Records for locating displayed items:
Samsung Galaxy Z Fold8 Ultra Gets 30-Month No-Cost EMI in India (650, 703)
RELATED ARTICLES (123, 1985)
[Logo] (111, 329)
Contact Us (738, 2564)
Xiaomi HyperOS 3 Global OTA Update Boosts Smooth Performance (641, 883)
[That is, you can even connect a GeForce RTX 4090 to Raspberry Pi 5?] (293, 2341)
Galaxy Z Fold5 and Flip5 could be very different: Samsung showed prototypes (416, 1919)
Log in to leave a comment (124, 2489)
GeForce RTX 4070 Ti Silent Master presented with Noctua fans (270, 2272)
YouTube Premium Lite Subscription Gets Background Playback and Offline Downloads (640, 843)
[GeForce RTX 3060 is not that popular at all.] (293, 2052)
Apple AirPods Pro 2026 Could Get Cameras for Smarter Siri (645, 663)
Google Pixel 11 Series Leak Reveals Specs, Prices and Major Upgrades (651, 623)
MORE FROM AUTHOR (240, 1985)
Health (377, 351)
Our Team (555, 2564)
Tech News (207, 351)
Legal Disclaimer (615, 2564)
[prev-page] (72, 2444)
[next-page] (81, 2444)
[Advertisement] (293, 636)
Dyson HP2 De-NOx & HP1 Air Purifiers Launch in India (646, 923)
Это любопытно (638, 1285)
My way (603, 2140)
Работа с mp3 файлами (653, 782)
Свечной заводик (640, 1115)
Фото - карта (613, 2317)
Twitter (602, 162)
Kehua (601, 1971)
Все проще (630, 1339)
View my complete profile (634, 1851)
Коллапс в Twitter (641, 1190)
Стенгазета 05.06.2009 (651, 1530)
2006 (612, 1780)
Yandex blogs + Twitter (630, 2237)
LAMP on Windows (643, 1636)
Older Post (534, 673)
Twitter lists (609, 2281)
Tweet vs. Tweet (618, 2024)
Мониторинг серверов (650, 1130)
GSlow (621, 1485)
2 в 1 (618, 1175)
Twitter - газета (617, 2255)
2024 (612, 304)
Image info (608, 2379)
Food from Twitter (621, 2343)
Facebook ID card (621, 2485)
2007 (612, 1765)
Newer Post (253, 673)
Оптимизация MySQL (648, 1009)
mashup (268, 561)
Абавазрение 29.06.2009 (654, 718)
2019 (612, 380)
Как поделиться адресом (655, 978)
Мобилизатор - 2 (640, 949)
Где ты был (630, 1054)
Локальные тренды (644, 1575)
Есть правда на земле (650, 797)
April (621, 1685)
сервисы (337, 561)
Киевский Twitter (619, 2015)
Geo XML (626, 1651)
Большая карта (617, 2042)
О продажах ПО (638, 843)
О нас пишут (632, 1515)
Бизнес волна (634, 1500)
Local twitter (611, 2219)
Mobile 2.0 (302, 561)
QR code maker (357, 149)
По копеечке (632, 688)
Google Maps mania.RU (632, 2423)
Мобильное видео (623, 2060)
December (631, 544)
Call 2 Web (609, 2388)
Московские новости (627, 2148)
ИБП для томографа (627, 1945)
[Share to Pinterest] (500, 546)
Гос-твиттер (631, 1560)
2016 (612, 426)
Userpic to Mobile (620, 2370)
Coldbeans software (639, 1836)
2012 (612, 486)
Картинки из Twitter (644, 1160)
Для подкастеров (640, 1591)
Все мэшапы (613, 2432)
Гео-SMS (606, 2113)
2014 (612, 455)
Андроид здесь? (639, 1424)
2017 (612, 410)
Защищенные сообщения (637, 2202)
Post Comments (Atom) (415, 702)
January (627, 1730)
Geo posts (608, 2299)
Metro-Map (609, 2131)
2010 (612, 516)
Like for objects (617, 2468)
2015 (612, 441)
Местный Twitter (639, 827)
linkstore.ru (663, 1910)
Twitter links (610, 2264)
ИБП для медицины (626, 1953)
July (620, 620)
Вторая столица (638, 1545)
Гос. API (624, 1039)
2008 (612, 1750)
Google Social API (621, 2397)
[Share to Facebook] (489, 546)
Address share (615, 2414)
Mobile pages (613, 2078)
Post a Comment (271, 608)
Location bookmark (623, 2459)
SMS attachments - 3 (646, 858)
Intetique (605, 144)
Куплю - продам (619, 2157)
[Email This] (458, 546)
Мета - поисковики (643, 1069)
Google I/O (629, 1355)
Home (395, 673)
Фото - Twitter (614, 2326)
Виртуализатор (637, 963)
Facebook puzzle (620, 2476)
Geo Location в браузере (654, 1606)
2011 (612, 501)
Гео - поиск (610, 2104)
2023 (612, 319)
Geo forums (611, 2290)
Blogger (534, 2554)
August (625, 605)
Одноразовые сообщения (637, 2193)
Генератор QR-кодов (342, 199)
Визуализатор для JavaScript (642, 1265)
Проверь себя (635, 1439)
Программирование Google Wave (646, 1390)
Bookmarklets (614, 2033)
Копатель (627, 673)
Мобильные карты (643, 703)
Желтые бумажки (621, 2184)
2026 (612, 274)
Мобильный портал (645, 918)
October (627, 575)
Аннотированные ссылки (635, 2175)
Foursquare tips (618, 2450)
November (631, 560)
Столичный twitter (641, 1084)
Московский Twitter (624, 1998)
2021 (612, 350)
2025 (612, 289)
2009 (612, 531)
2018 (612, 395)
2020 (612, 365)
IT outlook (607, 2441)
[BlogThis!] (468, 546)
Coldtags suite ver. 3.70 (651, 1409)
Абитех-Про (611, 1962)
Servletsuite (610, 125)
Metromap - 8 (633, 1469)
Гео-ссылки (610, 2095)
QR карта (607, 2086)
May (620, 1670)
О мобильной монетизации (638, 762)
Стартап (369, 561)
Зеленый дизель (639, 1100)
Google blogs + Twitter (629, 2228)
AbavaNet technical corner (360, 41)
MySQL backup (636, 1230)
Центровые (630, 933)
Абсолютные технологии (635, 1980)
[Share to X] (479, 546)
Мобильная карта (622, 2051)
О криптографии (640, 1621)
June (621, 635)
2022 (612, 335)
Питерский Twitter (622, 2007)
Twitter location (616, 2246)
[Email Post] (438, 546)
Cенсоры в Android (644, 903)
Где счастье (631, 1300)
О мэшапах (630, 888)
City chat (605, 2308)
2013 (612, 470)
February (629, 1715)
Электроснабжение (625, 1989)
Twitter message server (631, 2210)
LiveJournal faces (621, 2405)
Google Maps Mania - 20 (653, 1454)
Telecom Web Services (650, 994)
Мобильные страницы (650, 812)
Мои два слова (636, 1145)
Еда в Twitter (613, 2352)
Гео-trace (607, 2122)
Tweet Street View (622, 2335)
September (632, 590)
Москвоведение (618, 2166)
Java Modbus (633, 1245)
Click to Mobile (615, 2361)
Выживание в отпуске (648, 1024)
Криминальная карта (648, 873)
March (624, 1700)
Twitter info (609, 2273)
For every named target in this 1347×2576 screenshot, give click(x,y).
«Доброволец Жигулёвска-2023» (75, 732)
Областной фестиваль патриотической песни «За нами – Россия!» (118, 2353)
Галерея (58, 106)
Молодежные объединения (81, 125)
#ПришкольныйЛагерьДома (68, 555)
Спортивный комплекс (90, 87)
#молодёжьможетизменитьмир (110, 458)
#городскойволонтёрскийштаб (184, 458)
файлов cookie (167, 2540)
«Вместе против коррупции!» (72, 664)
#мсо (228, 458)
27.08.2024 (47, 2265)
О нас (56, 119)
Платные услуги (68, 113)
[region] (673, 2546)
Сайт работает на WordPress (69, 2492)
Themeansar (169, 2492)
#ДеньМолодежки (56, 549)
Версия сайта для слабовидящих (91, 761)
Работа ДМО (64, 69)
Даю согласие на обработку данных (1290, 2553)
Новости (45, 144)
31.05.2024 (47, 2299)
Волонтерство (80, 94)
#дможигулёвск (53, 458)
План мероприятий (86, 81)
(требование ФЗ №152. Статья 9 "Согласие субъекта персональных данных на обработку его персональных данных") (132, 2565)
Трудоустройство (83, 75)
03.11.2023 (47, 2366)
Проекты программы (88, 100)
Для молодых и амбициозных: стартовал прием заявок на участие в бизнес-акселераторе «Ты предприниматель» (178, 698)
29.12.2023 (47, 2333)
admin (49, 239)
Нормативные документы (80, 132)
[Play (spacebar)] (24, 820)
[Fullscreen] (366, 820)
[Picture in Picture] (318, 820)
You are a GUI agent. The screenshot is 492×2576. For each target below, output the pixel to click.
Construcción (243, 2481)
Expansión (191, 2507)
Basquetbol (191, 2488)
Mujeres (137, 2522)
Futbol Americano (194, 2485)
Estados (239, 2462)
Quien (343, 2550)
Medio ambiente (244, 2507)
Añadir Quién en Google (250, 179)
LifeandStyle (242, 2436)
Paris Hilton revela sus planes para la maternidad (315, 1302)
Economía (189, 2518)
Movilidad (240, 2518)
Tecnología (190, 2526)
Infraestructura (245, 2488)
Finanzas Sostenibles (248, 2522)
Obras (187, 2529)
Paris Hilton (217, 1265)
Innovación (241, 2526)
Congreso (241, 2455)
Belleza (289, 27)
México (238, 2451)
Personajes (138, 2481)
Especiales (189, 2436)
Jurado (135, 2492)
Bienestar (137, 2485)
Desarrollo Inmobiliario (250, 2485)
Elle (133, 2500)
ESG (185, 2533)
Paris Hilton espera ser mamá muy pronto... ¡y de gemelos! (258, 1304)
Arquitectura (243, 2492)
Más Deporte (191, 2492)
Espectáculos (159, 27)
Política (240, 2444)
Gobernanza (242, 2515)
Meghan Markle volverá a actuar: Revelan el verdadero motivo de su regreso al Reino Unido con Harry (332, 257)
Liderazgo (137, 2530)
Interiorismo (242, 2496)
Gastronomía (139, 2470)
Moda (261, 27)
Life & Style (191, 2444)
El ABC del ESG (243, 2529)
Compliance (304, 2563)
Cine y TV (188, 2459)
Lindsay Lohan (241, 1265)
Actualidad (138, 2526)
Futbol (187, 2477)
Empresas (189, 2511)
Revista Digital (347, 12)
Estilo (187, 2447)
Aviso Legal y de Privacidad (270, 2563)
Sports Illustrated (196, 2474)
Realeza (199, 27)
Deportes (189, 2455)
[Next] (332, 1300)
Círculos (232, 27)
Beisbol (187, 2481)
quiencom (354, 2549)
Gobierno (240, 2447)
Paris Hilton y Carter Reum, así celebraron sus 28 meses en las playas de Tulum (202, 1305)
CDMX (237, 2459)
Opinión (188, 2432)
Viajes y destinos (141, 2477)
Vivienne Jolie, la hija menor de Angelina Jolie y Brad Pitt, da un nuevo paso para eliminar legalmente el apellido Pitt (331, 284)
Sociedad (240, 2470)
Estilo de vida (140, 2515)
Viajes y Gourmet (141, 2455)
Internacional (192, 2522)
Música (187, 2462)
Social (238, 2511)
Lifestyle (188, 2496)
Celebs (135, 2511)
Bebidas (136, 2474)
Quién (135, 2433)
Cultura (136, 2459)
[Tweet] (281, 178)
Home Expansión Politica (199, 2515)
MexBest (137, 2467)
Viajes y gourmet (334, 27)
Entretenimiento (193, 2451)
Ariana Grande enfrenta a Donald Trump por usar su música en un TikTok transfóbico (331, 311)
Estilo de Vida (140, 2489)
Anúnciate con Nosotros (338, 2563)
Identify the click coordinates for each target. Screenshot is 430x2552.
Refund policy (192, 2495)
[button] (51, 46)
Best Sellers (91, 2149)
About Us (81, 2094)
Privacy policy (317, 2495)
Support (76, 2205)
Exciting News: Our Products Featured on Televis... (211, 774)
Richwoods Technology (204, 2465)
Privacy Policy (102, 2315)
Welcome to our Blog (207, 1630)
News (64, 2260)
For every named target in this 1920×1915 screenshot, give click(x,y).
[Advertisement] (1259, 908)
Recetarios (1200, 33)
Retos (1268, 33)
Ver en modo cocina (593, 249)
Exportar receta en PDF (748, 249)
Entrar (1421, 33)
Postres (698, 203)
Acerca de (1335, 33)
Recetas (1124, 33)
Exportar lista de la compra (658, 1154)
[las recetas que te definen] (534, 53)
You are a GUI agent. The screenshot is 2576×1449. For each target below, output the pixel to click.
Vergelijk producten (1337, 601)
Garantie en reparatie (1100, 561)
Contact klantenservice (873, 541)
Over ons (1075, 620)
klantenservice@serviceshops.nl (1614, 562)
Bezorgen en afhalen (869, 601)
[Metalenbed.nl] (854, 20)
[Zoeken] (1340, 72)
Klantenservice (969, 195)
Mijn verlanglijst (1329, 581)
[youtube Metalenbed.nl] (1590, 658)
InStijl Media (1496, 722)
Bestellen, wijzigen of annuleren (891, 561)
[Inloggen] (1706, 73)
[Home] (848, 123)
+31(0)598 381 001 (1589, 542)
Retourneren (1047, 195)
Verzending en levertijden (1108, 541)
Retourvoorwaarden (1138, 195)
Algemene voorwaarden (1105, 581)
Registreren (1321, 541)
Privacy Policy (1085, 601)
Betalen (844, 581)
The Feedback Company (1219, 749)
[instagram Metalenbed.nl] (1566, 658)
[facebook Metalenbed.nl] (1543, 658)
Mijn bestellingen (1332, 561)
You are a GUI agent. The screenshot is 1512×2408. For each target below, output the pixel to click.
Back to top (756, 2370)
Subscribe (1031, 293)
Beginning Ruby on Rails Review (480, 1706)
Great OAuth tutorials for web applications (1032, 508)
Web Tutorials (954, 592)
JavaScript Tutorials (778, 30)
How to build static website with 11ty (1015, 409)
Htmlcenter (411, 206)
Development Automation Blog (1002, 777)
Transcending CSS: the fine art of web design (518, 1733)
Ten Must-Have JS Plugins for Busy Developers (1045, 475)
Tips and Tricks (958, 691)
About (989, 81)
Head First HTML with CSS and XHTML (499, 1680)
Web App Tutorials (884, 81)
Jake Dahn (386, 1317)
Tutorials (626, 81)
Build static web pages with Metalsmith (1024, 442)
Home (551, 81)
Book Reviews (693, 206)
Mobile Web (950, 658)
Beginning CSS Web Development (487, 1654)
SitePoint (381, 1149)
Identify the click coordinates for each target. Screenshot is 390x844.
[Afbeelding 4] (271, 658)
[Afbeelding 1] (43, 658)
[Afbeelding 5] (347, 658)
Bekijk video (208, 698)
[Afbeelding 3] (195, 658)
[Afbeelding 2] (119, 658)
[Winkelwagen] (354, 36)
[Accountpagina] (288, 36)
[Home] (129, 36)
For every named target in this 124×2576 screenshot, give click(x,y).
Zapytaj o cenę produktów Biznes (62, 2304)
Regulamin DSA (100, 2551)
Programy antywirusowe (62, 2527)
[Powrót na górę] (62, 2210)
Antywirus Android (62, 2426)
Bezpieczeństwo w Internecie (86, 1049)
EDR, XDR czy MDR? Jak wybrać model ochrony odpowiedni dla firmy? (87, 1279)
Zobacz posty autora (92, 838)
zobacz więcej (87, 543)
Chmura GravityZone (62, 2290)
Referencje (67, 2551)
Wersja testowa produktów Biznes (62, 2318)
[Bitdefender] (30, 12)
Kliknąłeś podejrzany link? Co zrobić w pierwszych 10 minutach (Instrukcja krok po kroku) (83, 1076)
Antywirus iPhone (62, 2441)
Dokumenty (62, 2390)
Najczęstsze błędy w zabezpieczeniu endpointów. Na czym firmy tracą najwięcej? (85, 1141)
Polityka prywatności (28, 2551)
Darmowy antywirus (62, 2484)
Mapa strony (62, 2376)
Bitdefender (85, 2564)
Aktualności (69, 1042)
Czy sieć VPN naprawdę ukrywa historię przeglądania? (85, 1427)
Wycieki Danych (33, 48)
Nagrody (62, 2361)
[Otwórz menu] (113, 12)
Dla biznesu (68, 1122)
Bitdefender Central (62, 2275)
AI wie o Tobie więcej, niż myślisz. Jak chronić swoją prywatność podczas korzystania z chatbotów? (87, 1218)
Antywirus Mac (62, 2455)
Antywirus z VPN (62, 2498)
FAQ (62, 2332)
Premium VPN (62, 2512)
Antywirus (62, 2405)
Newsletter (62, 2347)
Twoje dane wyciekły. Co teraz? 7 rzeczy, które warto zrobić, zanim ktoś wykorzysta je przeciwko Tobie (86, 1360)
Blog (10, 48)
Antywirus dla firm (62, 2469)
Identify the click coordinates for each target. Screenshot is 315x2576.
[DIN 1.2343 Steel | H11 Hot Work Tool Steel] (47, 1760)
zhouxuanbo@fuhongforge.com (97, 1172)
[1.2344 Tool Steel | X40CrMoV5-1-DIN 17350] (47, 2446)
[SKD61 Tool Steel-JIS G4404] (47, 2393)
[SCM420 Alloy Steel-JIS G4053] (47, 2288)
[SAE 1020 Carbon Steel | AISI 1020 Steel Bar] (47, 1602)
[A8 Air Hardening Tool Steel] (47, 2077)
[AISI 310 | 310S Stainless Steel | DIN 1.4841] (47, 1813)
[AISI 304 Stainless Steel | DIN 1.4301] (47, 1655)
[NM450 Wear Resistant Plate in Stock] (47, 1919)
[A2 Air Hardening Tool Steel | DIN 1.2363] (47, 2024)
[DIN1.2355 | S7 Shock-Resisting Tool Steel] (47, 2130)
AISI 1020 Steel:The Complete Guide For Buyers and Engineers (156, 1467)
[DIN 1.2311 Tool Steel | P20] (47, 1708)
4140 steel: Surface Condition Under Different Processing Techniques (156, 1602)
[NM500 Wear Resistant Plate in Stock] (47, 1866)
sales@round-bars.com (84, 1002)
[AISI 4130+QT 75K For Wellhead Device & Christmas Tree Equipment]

» What is needed: Please copy out the records above word for word, from the line with "2020 (612, 365)" up to and including the line with "Telecom Web Services (650, 994)".

» Complete output:
2020 (612, 365)
IT outlook (607, 2441)
[BlogThis!] (468, 546)
Coldtags suite ver. 3.70 (651, 1409)
Абитех-Про (611, 1962)
Servletsuite (610, 125)
Metromap - 8 (633, 1469)
Гео-ссылки (610, 2095)
QR карта (607, 2086)
May (620, 1670)
О мобильной монетизации (638, 762)
Стартап (369, 561)
Зеленый дизель (639, 1100)
Google blogs + Twitter (629, 2228)
AbavaNet technical corner (360, 41)
MySQL backup (636, 1230)
Центровые (630, 933)
Абсолютные технологии (635, 1980)
[Share to X] (479, 546)
Мобильная карта (622, 2051)
О криптографии (640, 1621)
June (621, 635)
2022 (612, 335)
Питерский Twitter (622, 2007)
Twitter location (616, 2246)
[Email Post] (438, 546)
Cенсоры в Android (644, 903)
Где счастье (631, 1300)
О мэшапах (630, 888)
City chat (605, 2308)
2013 (612, 470)
February (629, 1715)
Электроснабжение (625, 1989)
Twitter message server (631, 2210)
LiveJournal faces (621, 2405)
Google Maps Mania - 20 (653, 1454)
Telecom Web Services (650, 994)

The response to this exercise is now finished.